In the figure above, we have four points: \((x = 2, y=4)\) \((x = 2.5, y=6.25)\) \((x = 3, y=9)\) \((x = 4, y=16)\). If we set our base point at Point 1 and take Point 2, Point 3 and Point 4 individually, each slope will be a different value: \[ a_{point2} = \frac{6.25-4}{2.5-2} = \frac{2.25}{0.5} = 4.5 \] \[ a_{point3} = \frac{9-4}{3-2} = \frac{5}{1} = 5 \] \[ a_{point4} = \frac{16-4}{4-2} = \frac{12}{2} = 6 \] This confirms that slopes of Point 1 and Point 2, Point 1 and Point 3 and Point 1 and Point 4 are all different.

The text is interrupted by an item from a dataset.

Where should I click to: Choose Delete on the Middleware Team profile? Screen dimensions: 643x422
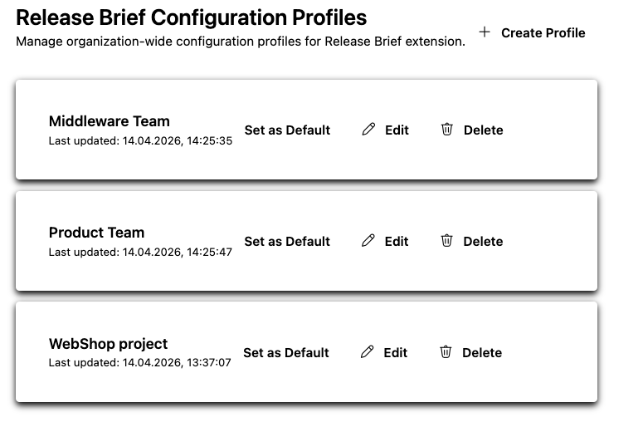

So, unlike a linear function, a slope of a parabolic function varies, depending on two points to calculate its slope. Can we find a single general function that can find a slope of a parabolic function at any point? Differentiation calculus is for this. A derivative is a function that finds a slope at any point.

Let's generalise what we have done with Point 1 to Point 4. Let's define Point 1 as \((x, f(x))\). Let's also define a horizontal change as \(h\). We can compute the rise over run to find a slope like this: \[ \frac{f(x+h) - f(x)}{(x+h)-x} = \frac{f(x+h) - f(x)}{h} \] This looks abstract. We can replace \(f(x) = 4\) that is the y coordinate of Point 1 and \(f(x+h) = 9\) that is the y coordinate of Point 3, and the horizontal change between Point 1 and Point 3 is \(h=1\): \[ \frac{f(x+h) - f(x)}{h} = \frac{9-4}{1} = 5 \] Now, we get the same value of \(a_{point3}\), and we know that this is the general formula to calculate the slope of two points.

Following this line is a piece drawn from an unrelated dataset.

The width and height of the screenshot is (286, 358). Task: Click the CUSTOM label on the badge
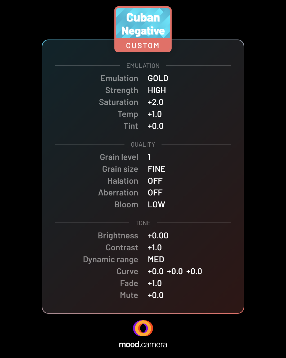click(143, 46)
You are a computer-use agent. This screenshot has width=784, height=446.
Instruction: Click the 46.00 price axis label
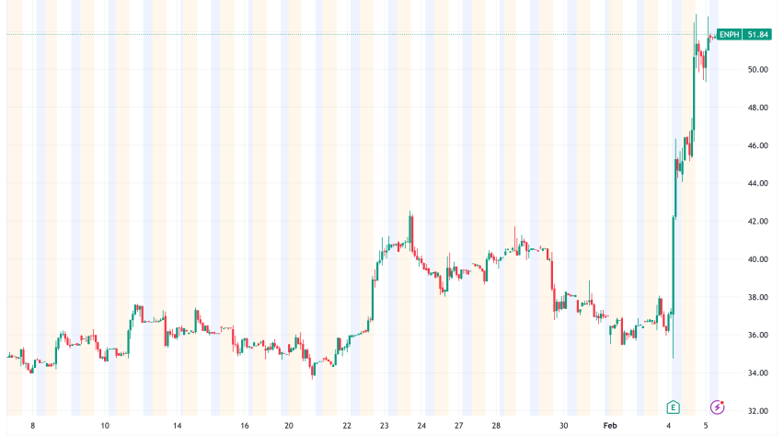758,146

At school, during the lesson of differentiation calculus, we were told that the horizontal change \(h\) moves closer and closer to zero. Eventually, we calculate the slope of the parabolic function from a single point.

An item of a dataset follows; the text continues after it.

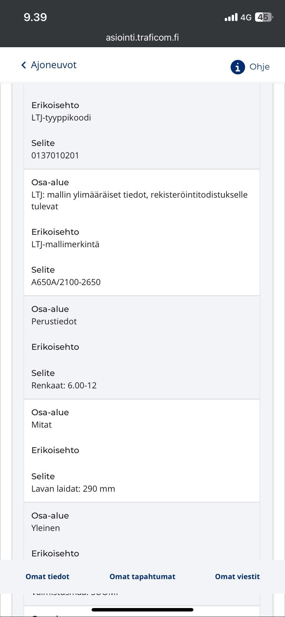
Task: Tap the 9.39 clock in status bar
Action: click(x=35, y=17)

The horizontal change must not be "0", but "closer to 0". This is because mathematically the denominator \(h\) cannot be 0. Division by 0 results in undefined. So, we compute the slope between two very very very very short points in theory. In practice, such a value is a slope at a single point of the function. This is called the instantaneous rate of change.

Visualisation of the instantaneous rate of change is presented below:

The base point is still the same as Point 1 \(x=2, y=4\). The figure takes the rate change to \(x=2.0001\), \(x=2.1\), \(x=3\) and \(x=4\). This figure shows that changes in slopes become milder and milder as the \(h\) gets closer to 0. We can still see slopes of orange and yellow lines are different. The green and black lines are almost identical, indicating that as \(h\) moves towards Point 1, the slope looks as if it is computed at a single point, Point 1.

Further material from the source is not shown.